TT - I never got a taste of the seed source fruit. Friends that work for a local nursery told me how wonderful the fruit was and said that they had collected the seed to grow out and sell. I bought four seedlings from them. My taste buds are not as refined as others and I don't pick up a lot of differences in the various named fruits. I have had one that did taste more like a mango than anything else (not from my trees). I have had fruit that taste wonderful along side fruit that was just so-so and they both came off the same tree at the same time. This year the fruit is just okay, nothing special. This could be due to the odd weather we have had so far - wet mild spring after very warm winter with hard freeze in April and now blistering hot and bone dry. Everything has been early in the garden this year.

Temperate Fruit Discussion / Early August zone 7b fruit crops
« on: August 06, 2017, 10:27:16 AM »
Things are bone dry here in Raleigh NC but it looks like all my hard work watering is paying off with bumper crops of fruit. I've harvested most of the fall crop of Blackberries (Prime Ark Freedom) and the table grapes (Fredonia) have been made into jelly - sorry no photos of either of them, but here's what else is going on in the backyard:

Ogeechee Lime - actually a Tupelo not a citrus

unnamed pricky pear - cactus do fine here if you plant them in a mound of gravel. The fruit doesn't seem to have the intensity of flavor I remember from out west so I plan on harvesting these early and see if that helps.

Cranberries - you don't need bog but you do need acid soil and near constant weeding to keep them happy.

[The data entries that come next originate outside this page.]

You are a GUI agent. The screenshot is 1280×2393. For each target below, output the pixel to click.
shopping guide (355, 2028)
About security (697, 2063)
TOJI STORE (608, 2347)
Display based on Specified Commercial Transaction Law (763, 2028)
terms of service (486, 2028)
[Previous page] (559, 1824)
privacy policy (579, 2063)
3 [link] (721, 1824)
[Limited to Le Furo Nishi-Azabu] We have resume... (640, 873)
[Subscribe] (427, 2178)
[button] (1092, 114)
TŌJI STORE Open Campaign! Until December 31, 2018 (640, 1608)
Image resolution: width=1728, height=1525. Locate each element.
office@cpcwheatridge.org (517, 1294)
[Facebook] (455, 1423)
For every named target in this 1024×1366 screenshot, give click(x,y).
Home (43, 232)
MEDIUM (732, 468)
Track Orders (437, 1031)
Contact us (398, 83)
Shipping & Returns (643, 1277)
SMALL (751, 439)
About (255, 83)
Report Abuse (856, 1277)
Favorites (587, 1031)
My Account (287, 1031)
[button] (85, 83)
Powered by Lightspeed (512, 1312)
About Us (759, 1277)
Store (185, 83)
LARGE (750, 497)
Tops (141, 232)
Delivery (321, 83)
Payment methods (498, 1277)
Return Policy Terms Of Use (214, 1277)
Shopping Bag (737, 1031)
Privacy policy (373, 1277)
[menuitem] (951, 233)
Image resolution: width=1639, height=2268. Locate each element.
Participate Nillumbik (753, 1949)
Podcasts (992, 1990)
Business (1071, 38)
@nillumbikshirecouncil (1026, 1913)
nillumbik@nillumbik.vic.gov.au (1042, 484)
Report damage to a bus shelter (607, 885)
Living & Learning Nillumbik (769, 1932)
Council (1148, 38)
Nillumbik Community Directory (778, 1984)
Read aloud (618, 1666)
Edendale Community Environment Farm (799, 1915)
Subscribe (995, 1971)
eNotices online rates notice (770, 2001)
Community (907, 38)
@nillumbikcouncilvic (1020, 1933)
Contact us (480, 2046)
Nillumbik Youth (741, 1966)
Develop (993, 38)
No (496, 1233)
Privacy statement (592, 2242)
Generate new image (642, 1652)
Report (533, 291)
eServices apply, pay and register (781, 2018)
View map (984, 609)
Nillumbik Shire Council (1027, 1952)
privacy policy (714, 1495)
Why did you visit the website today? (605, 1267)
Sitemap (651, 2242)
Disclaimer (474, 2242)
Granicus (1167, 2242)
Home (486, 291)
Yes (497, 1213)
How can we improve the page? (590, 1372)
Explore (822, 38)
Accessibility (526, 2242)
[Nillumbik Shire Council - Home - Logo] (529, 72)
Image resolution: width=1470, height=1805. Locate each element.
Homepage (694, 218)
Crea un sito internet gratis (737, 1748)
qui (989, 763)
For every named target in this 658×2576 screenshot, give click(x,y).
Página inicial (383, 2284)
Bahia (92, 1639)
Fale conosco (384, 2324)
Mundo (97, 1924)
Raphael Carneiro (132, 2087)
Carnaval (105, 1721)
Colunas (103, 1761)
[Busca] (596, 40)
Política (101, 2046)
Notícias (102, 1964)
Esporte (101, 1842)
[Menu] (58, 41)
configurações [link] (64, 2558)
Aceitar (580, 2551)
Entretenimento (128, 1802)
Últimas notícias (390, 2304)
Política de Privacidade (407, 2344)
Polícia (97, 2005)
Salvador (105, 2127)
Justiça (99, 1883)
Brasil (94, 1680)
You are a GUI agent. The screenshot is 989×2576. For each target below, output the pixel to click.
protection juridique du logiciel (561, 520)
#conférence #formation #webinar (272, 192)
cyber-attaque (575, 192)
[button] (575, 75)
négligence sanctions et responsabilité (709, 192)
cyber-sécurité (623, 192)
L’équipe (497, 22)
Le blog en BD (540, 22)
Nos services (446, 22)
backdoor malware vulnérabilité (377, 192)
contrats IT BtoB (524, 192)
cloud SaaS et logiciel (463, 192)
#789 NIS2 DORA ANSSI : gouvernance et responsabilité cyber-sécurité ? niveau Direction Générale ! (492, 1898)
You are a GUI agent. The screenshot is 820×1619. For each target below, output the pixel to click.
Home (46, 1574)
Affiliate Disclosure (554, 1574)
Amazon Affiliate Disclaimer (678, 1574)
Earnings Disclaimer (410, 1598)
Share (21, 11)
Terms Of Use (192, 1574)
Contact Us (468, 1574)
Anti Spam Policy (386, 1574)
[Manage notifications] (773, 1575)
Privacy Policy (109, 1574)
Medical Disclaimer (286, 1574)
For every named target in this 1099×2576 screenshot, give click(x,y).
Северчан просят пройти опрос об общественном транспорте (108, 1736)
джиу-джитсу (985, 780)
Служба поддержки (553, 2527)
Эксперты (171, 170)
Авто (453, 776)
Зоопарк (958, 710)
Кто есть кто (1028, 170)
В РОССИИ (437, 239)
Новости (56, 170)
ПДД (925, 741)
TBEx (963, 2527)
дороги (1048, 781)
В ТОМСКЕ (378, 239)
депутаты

no name trees grown from seed (from named cultivars). The worst thing about pawpaws is that you get a landslide of fruit at one time. Kitchen fridge is full, basement chest freezer is full...

Everything else in the veggie garden is crispy yet this one lonely rhubarb keeps chugging along (don't tell him that we've been over 100 degrees)

Got watermelons planted late but even with the drought they're happy.

Temperate Fruit Discussion / Re: Ogeechee Lime seedlings blooming
« on: April 27, 2017, 08:30:02 AM »
The tree I saw was past the fruiting stage and the fruit I gathered off the ground was pretty rotten so I didn't taste them. The person showing me the tree said that they are very sour and have to be watered down a lot in order to use them (he didn't like them). I've been hand pollinating them and it looks like they are fertilized so I should have fruit to taste this summer.

I've always heard that this type of tupelo only grows wild along the Ogeechee river but at another stop on that day of tours a nursery owner told me that he grows tons of them to sell as seedlings to the stream bank restoration companies throughout the state (SC) so they are now planted along many rivers and streams.

They're supposed to be hardy to zone 7 (I'm zone 7b).